Don’t worry. It was only Richmond, and there weren’t any pupils there. In fact there didn’t appear to be anyone there within a three mile radius.

It was your textbook political meta-event, ie one that exists only to be filmed and reported upon. The willing audience a few phone-calls away, called in as a backdrop for the TV cameras.

A turban front-middle, a west African headdress lower right, and somewhere toward the back an Arab man in jet black shades. Only a cynic would suggest the ethnic smorgasboard assembled behind the three white, middle-aged old Etonians hadn’t happened by accident. In any event, multicultural looks are nice, but the only truly indisposable quality is upper body strength. Those ‘Back Zac’ signs aren’t going to hold themselves aloft for fifteen minutes at a time. Ambitious intern, looking to get ahead in politics? Forget the tea, get going on the tricep curls.

Out the three amigos came, on to the platform, in the unsettlingly unoaked-panelled hall. The crowd whooped with joy. An outgoing Prime Minister, a serial opportunist who’s missed his moment and a soon-to-be failed mayoral candidate.
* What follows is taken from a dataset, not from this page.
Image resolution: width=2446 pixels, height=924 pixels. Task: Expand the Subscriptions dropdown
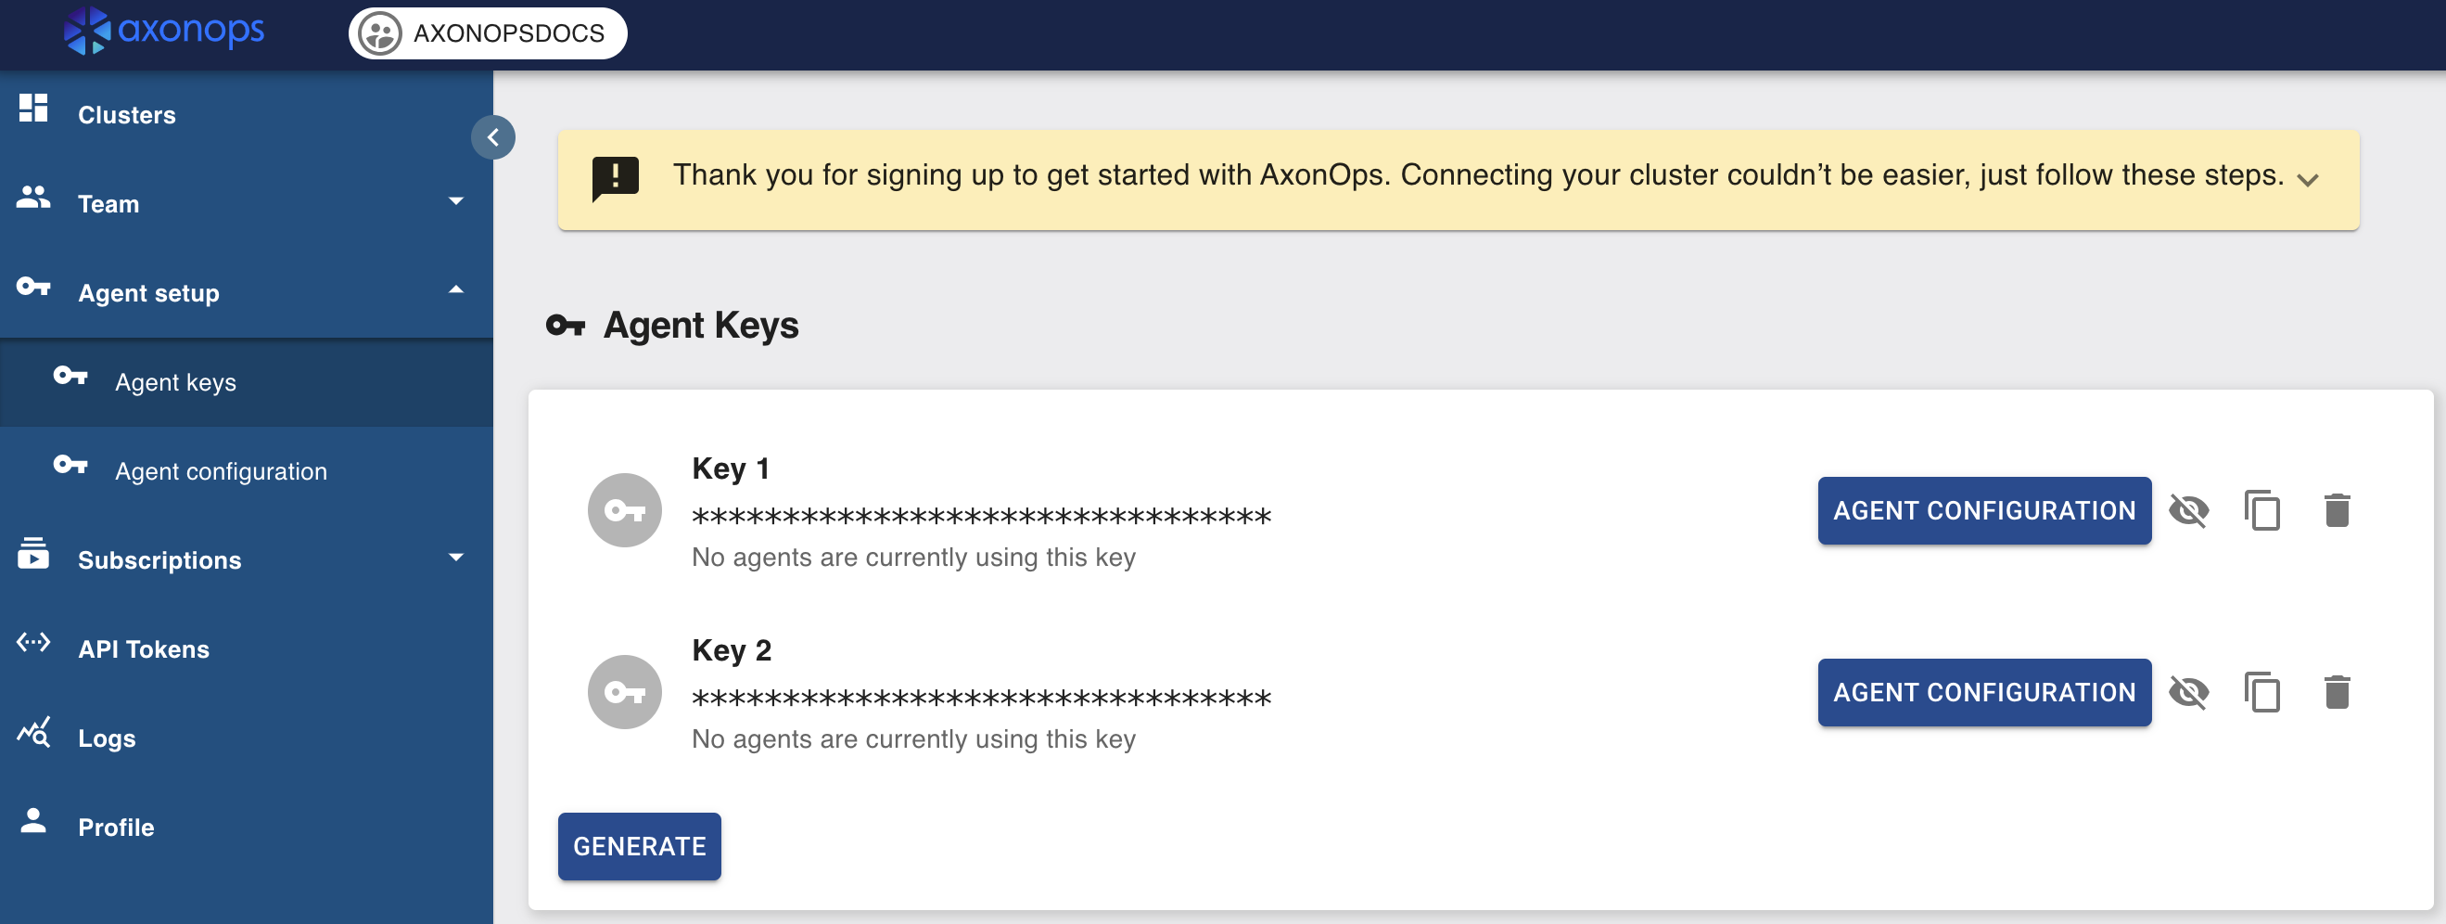[x=458, y=556]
These are the misfortunes opposition parties have been known to capitalise on when not preoccupied with Zionism in the Third Reich.

“He’s not in it for the power! He’s not in it for the glory,” Dave boomed, only slightly misquoting Meatloaf. What is he in it for? Certainly not to keep his dignity, that much is clear.

“He’s the right man with the right plan,” he went on, Boris occasionally barking support in unintelligible syllables, a custom more commonly practised by the warm up acts for evangelical preachers.

“You just need to know one fact about the Labour candidate!“ Dave went on. He’s going to lose? No. “He nominated Jeremy Corbyn and he doesn't regret it.” Indeed he did and, again, he’s 10 to 1 on at the bookies, so what does that tell you?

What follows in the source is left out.